TUNISIE
25/07/2016 08h:16 CET | Actualisé 26/07/2016 03h:41 CET

Trois ans après l'assassinat de Mohamed Brahmi, sa veuve recherche toujours la vérité

ASSOCIATED PRESS
CAPTION CORRECTS THE SPELLING OF MOHAMMED Supporters of the Islamist Ennahda movement demonstrate as they chants slogans and hold a picture of assassinated politician Mohammed Brahmi during a demonstration in Tunis, Tunisia, Friday, July 26, 2013. Mohammed Brahmi was shot 14 times in front of his home within sight of his family on Thursday, plunging the country into a political crisis and unleashing demonstrations around the country blaming the government for the assassination. (AP Photo/Amine Landoulsi)

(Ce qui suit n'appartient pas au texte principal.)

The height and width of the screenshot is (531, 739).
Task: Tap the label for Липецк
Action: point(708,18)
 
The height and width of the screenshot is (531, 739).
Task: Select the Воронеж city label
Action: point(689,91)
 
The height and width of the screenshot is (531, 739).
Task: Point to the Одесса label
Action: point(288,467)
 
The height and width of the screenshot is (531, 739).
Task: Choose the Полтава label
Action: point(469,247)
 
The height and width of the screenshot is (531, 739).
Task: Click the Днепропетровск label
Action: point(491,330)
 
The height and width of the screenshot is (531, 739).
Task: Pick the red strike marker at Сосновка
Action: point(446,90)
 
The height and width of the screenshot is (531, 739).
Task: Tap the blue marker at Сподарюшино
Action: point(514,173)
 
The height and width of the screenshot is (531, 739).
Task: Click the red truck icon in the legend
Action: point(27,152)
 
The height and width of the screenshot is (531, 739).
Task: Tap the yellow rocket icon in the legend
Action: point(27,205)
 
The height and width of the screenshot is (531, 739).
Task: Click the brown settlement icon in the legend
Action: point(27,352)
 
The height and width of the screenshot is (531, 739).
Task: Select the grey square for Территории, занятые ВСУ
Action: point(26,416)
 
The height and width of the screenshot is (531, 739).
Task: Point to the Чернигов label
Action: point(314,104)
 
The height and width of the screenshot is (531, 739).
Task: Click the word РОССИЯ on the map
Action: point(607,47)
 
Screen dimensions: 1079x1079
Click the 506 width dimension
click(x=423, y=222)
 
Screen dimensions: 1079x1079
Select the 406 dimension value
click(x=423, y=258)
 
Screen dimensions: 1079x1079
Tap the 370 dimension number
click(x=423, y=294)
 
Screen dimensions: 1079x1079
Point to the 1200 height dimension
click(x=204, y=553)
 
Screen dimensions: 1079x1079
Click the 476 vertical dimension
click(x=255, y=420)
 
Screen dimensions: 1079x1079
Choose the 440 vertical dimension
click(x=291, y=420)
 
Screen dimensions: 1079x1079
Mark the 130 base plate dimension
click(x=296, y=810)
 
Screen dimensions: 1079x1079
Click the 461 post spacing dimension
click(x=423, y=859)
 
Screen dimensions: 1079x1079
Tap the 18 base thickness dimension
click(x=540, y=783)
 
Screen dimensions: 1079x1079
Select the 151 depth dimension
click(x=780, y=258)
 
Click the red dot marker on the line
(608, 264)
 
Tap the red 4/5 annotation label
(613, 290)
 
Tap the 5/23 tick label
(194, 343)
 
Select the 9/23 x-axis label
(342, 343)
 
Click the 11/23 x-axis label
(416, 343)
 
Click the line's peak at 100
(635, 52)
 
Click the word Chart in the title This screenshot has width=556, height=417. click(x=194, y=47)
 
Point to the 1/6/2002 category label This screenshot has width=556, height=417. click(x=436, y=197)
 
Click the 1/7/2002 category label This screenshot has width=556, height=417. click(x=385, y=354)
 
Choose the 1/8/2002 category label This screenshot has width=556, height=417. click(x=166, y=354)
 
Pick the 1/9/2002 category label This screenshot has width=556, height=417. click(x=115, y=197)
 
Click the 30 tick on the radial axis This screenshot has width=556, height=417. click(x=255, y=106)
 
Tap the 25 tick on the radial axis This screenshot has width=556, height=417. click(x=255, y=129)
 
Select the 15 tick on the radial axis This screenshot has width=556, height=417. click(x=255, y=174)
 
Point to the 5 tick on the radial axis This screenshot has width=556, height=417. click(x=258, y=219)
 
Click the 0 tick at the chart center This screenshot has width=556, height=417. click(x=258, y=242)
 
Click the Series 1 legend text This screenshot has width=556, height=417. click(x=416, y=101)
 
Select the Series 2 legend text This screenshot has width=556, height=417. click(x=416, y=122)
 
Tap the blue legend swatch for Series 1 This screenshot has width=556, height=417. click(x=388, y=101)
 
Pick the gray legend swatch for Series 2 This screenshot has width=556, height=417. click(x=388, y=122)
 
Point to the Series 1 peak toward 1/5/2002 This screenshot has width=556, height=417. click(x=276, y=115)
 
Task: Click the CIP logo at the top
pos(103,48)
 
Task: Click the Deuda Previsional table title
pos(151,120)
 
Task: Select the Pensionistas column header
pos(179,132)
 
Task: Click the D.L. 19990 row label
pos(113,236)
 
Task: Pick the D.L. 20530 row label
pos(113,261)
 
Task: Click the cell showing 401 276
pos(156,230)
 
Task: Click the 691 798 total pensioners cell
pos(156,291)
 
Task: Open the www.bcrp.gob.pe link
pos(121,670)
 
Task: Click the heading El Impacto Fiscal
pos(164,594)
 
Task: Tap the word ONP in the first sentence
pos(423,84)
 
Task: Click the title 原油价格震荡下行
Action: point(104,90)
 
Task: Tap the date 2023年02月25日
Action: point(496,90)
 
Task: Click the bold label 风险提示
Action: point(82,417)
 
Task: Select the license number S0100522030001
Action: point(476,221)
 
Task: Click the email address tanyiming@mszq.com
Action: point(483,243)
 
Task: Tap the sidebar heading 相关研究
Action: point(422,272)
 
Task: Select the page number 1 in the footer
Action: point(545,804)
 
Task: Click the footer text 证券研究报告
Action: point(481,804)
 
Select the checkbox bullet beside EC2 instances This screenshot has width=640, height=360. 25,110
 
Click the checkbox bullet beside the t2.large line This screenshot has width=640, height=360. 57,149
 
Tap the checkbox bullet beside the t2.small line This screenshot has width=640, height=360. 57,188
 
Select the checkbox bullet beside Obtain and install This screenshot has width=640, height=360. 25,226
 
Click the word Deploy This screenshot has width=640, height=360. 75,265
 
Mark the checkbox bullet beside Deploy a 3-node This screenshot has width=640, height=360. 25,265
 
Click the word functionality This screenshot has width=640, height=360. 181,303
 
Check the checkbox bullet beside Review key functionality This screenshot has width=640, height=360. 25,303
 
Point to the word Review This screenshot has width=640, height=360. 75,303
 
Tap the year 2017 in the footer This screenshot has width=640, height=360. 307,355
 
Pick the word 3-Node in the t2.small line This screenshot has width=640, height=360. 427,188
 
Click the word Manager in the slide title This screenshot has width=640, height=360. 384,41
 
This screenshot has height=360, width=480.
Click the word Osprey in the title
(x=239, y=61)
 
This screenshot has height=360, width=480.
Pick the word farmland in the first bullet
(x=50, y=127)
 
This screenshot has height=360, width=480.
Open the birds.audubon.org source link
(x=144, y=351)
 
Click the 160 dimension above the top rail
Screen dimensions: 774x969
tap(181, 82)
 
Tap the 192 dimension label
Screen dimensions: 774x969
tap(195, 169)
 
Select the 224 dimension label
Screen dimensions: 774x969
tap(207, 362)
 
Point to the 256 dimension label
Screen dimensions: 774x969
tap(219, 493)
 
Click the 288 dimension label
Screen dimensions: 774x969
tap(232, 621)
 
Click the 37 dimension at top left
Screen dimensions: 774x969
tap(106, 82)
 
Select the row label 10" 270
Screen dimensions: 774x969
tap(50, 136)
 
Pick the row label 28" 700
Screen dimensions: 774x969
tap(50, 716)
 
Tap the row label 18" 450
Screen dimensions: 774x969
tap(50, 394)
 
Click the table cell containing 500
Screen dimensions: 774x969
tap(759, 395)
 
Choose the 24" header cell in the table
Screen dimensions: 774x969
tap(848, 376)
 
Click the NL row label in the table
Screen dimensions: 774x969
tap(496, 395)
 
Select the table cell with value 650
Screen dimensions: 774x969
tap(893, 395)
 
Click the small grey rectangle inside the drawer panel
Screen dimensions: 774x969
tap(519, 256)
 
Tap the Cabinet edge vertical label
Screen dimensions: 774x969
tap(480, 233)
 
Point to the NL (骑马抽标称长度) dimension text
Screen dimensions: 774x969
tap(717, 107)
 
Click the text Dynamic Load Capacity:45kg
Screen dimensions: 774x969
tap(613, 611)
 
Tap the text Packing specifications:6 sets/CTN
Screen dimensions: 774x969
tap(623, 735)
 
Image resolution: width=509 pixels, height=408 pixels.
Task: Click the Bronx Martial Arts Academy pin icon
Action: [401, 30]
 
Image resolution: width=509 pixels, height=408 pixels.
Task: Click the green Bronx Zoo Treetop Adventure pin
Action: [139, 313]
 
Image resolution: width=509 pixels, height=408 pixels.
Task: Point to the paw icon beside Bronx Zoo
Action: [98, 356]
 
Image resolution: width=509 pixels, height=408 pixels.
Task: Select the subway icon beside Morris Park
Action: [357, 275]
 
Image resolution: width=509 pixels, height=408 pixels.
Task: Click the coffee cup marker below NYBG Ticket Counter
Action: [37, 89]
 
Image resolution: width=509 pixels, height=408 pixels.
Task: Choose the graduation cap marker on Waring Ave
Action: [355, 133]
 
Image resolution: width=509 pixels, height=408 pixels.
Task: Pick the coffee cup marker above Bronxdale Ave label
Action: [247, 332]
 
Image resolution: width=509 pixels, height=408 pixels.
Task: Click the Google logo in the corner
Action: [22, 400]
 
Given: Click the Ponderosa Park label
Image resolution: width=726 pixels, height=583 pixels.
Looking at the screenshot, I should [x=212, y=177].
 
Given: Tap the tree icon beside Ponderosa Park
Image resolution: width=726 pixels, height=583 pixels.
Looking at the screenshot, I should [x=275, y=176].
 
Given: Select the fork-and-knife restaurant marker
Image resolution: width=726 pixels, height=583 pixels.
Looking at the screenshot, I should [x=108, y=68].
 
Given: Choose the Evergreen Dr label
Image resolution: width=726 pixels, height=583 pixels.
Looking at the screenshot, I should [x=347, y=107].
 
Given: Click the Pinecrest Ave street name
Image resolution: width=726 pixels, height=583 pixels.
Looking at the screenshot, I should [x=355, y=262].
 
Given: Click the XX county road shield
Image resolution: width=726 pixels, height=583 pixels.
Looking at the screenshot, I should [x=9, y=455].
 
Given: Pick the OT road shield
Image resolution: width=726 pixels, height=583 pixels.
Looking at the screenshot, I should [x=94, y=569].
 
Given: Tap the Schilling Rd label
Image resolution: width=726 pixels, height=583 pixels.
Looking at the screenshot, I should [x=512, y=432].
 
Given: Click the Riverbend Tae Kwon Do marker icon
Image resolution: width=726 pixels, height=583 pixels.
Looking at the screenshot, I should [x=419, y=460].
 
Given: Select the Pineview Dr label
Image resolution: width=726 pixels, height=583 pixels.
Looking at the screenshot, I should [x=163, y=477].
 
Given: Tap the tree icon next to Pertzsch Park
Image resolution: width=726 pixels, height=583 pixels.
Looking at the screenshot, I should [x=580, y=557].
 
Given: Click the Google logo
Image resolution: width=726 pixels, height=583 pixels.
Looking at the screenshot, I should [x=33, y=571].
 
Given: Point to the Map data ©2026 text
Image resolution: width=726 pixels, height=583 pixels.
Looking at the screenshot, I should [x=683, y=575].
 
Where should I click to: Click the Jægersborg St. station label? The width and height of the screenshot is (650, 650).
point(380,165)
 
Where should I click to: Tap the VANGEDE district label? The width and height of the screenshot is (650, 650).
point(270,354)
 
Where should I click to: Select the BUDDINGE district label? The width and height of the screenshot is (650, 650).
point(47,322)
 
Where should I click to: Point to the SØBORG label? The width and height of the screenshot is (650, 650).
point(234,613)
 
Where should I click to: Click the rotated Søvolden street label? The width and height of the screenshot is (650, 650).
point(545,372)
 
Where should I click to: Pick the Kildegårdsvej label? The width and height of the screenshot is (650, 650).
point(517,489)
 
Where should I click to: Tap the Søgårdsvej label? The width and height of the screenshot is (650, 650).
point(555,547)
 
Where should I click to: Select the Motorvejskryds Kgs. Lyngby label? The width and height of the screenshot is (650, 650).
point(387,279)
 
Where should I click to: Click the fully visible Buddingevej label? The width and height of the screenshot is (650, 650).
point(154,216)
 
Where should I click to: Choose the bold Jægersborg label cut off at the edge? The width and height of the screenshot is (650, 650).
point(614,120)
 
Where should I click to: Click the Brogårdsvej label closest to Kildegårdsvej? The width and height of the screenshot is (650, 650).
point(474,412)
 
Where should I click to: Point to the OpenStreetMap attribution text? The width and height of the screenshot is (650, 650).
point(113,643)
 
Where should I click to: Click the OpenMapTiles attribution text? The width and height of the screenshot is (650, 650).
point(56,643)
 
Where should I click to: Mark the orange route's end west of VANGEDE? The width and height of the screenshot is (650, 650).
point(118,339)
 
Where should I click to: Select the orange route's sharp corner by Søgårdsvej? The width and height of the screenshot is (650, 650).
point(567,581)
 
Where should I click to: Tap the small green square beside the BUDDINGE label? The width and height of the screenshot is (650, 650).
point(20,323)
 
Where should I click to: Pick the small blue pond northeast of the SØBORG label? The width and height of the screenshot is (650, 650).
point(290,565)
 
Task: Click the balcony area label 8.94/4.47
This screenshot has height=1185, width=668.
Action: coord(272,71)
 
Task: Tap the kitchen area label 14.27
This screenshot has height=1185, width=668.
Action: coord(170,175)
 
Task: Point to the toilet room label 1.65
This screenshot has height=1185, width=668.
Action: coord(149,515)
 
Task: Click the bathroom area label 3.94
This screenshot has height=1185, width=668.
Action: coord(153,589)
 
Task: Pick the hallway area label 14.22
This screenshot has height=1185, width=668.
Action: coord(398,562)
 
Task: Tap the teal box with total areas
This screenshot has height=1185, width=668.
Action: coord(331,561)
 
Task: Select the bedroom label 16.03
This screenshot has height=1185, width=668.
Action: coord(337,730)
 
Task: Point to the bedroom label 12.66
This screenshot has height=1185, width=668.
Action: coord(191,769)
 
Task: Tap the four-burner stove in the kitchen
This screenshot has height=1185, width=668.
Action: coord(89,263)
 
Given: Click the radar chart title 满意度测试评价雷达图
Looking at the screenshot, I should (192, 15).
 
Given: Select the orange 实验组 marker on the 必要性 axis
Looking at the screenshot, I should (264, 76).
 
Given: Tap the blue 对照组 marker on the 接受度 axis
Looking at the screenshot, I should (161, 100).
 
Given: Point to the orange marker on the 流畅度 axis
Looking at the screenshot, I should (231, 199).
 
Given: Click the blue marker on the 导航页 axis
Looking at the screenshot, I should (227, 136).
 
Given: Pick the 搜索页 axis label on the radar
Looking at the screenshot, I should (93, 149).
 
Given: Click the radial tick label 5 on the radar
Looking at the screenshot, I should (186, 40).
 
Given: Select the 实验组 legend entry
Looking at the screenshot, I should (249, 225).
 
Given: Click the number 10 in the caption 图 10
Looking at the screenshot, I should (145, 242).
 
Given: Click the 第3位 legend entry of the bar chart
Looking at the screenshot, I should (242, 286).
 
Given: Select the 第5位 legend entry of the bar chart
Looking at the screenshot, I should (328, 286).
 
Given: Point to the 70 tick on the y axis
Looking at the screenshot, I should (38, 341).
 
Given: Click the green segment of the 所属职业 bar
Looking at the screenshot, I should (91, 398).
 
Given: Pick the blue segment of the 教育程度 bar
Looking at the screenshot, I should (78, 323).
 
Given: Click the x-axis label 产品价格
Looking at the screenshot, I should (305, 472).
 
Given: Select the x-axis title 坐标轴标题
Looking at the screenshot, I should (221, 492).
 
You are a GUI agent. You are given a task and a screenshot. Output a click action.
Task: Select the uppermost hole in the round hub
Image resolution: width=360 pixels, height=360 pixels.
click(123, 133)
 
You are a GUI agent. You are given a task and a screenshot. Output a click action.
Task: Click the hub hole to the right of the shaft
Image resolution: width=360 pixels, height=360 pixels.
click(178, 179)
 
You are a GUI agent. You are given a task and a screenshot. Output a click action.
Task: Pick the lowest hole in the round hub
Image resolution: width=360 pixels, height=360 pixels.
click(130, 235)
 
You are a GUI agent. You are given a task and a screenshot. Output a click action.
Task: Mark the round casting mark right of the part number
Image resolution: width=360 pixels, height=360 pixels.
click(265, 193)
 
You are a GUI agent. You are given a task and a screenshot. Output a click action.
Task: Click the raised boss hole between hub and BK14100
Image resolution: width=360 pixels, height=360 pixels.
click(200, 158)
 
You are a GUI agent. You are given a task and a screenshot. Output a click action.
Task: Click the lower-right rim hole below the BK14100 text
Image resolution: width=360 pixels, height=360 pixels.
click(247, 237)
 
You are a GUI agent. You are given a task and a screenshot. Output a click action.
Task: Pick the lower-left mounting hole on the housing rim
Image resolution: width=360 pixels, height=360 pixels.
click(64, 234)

Trois ans jours pour jour après son assassinat, la vérité sur le meurtre du fondateur du Mouvement du Peuple n'a toujours pas éclatée.

Le courant populaire a souligné, dans une déclaration, publiée lundi 25 juillet 2016, à l’occasion de la commémoration de l’assassinat de Mohamed Brahmi, qu’il ne cessera pas son militantisme afin de dévoiler la vérité.

Cette commémoration intervient au moment où le pays traverse une crise économique et sociopolitique, selon le courant populaire qui a réitéré, à cette occasion, son refus de la formation d’un gouvernement d’unité nationale.

La veuve de Mohamed Brahmi, Mbarka Brahmi a déclaré à la radio Mosaïque FM que "l'État tunisien souhaite clore au plus vite le dossier".

Elle a en outre indiqué que "la Justice tunisienne ne veut pas savoir qui sont les commanditaires (de l'assassinat de Mohamed Brahmi), parce que si elle y arrive, il y aura probablement de nombreuses têtes qui vont tomber, qu'elles soient soutenues par les personnes au pouvoir ou de l'étranger".

Selon elle, l'État va vers "l'enterrement du dossier...comme si rien ne s'était jamais passé", affirmant qu'elle fera "l'impossible pour que la vérité éclate".

Mohammed Brahmi, ancien député à l’assemblée nationale constituante (ANC) et fondateur du Mouvement du Peuple, a été assassiné devant sa maison le 25 juillet 2013.

Cet assassinat a entrainé une crise politique majeure en Tunisie, amenant l'Assemblée Nationale Constituante à suspendre ses travaux suite à une forte mobilisation populaire.